Despite music being such a unifying and connecting force, my experience of gigs has often revealed the slightly cattier, competitive-fangirl end of the live music spectrum. With each crowd member hellbent on being as close to the front as possible, often in order to get the best shot of the gig for TikTok, it feels like the reason we are all there together is easily forgotten. At Paris Paloma’s gig at the Islington Assembly Hall however, the atmosphere could

not have been more nurturing and welcoming. Minutes after arriving, my friend and I were handed cut out paper hearts, each with the instruction to place them over our phone torches during Paloma’s latest single, my mind (now). The project was received with a flood of gratitude from Paloma and her band. We were greeted by a stage adorned with an enormous moon floating across it, creating an other-wordly feeling in an already special venue, rich as the Assembly Hall is with its almost 100 year history. Eight members of London Contemporary Voices choir opened the night - each took a turn to play an original song, supported with choral arrangements from the other seven. Setting the tone for the rest of the night, it was beautiful to see these talented people, usually parts of a bigger collective, share solo work and be so supportive of each other. It felt candid, relaxed and authentic.
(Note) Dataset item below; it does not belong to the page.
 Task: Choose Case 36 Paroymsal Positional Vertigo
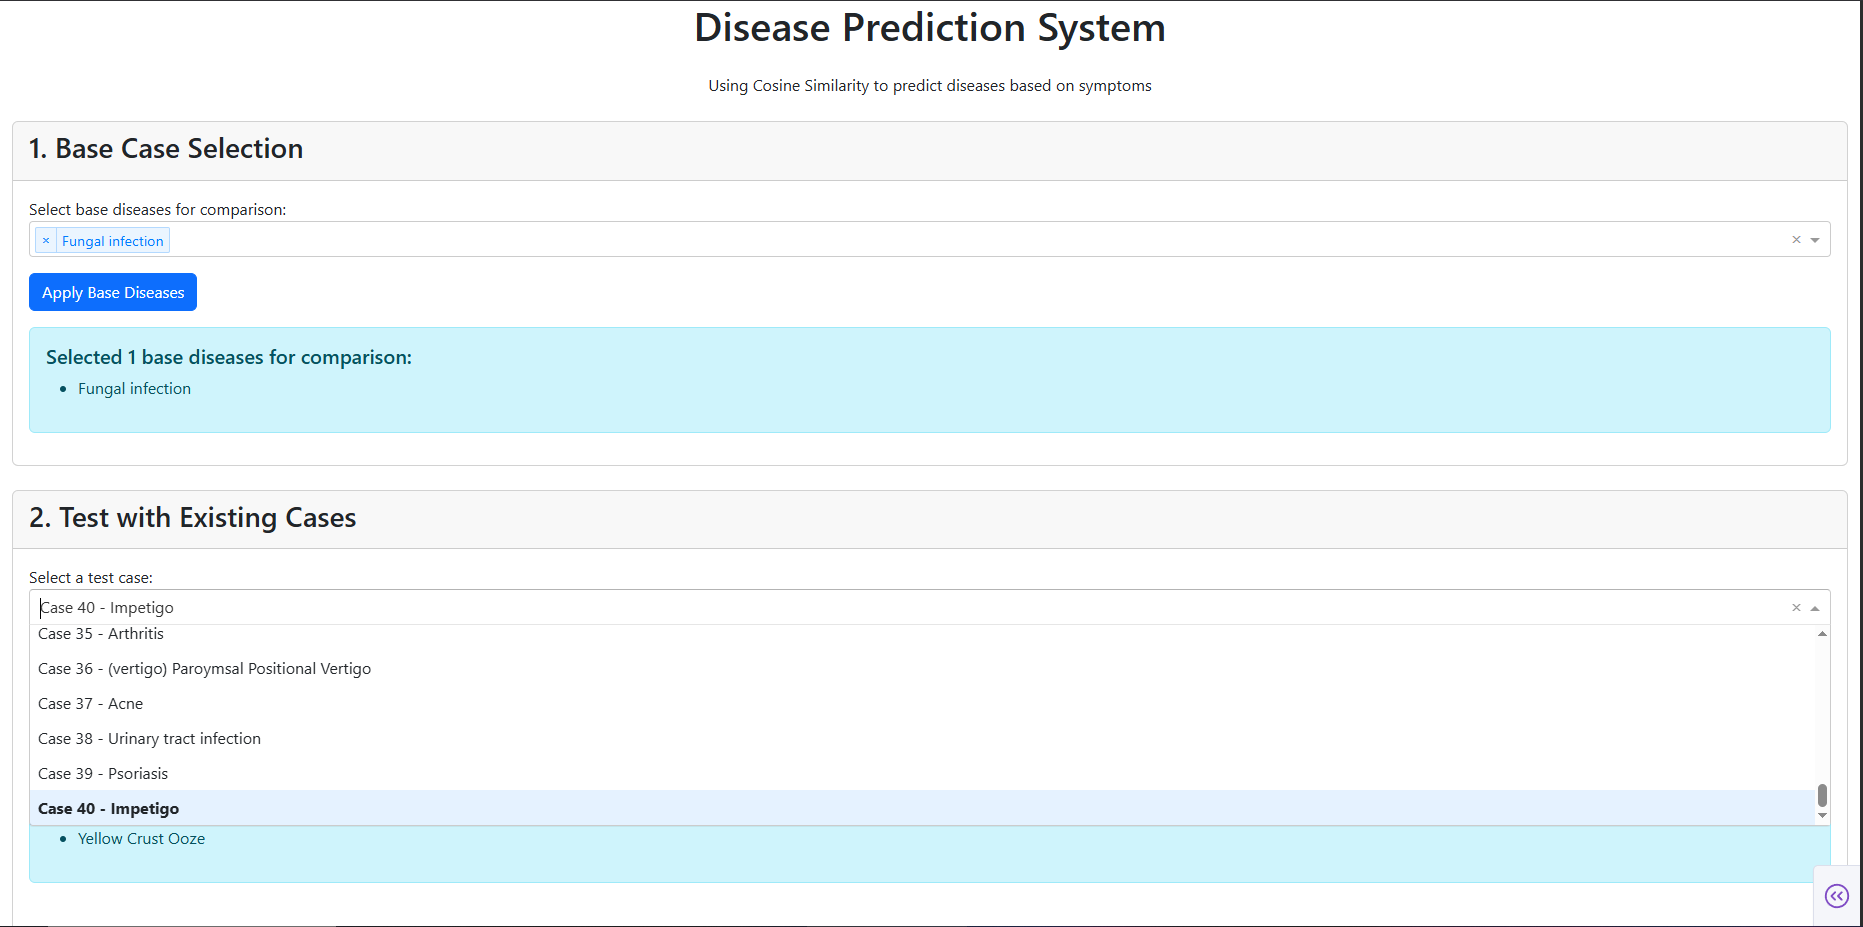pos(922,669)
Paris Paloma’s set wove unreleased tracks with those more familiar - even for the unheard songs, the crowd was incredibly engaged. With a primarily female audience, there was a wonderful sense of community, of being united by the catharsis of screaming along to Paloma’s female-rage centred tracks. We jokingly discussed with those beside us in the crowd how Paloma completes the ‘big three’ of women making ethereal, epic and somewhat gothic songs about the female experience (joining Ethel Cain and Florence Welch), and she absolutely lived up to that title in her set. In an interview with DORK Magazine last October, Paloma explained how she didn’t ‘want to reduce the meaning of being a woman to our capacity for pain and anger’, and one could indeed feel how she balanced her songs on those subjects with lighter interactions with the crowd, making jokes about her mum being in attendance and giggling along with us about how extra the moon was. She came across as warm and down-to-earth. With her album set for release this summer, Paris Paloma is only just getting started.